Fruit flies of the genus Bactrocera are the most damaging pests of horticultural crops, leading to severe economic losses hindered exportation. Bactrocera dorsalis (Hendel) and Bactrocera zonata (Saunders) were reported in Sudan in 2005 and 2011 respectively affecting most of the fruits and vegetables in Sudan threatening income of poor farmers. Only Male Annihilation Technique (MAT) is applied in Sudan to manage the two Bactrocera species. A filed experiment was conducted to evaluate the response of B. dorsalis, B. zonata and Zeugodacus cucurbitae to three food-based attractants using McPhail traps in two sites in Gezira state, Sudan. Also, other trial was undertaken to determine the effect of spray of Mazoferm and Spinosad combination to control B. zonata.

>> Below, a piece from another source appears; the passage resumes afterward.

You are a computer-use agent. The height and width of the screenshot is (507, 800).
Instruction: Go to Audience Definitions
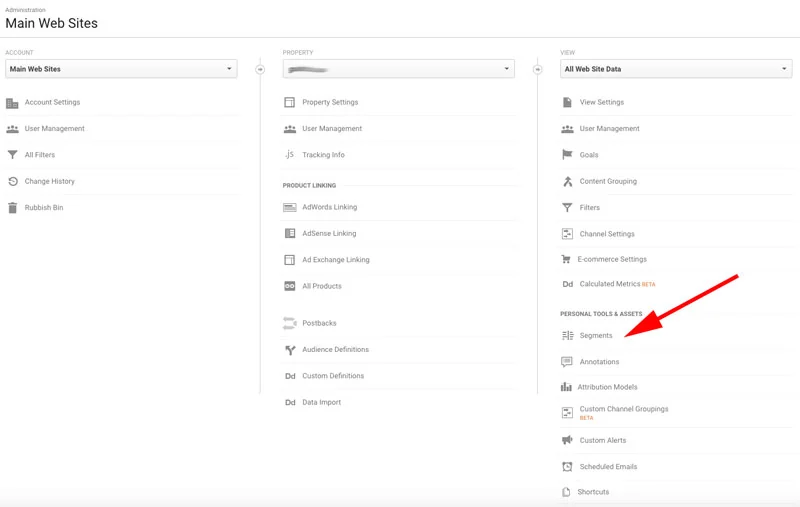(335, 349)
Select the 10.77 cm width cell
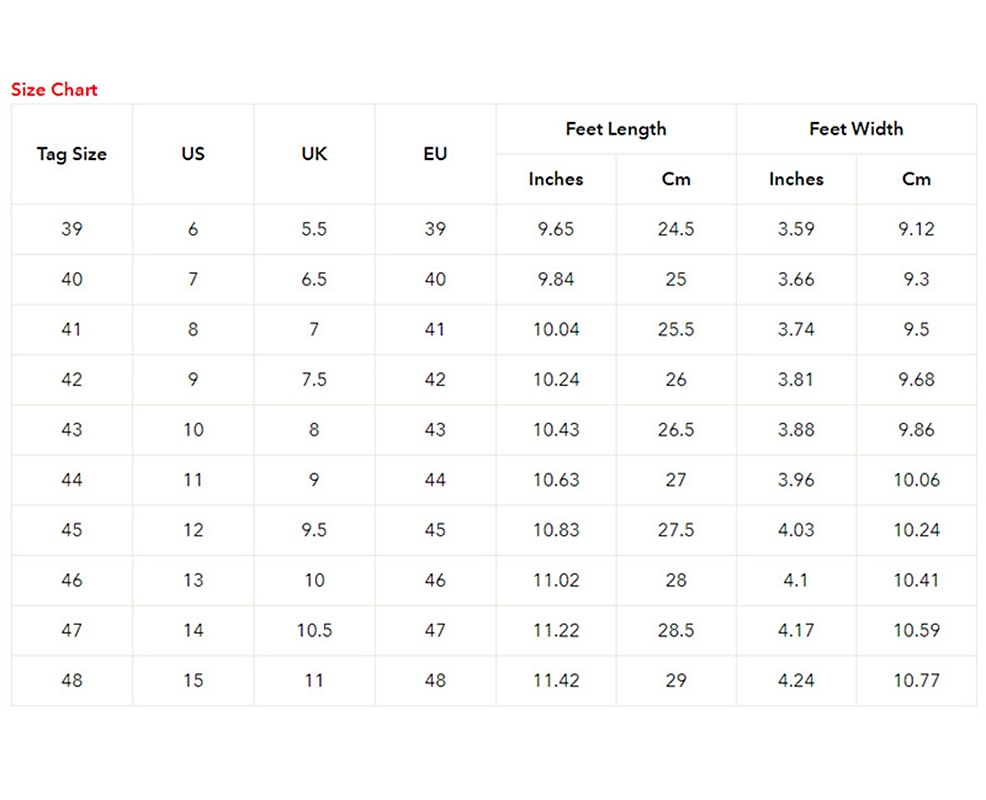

The results showed that food-based attractants lured both sexes of the above mentioned fruit flies and females represented (55-86%). At the first site, B. zonata responded in high numbers to Mazoferm followed by Torula yeast and GF-120 respectively while it responded equally to the Mazoferm and Torula yeast in the second site. B. dorsalis responded positively to Mazoferm followed by Torula yeast and GF-120 while Z. cucurbitae was attracted to Mazoferm, GF-120 and Torula for each attractant respectively. Spray of Mazoferm combined with Spinosad significantly reduced population of B. zonata (FTD) population and suppressed infestation level of guava fruits (fruit flies/Kg of fruits) when compared to unsprayed orchard. Bait Application Technique is an environmentally friendly approach that reduces infestation levels, lessen contamination and safeguard produce.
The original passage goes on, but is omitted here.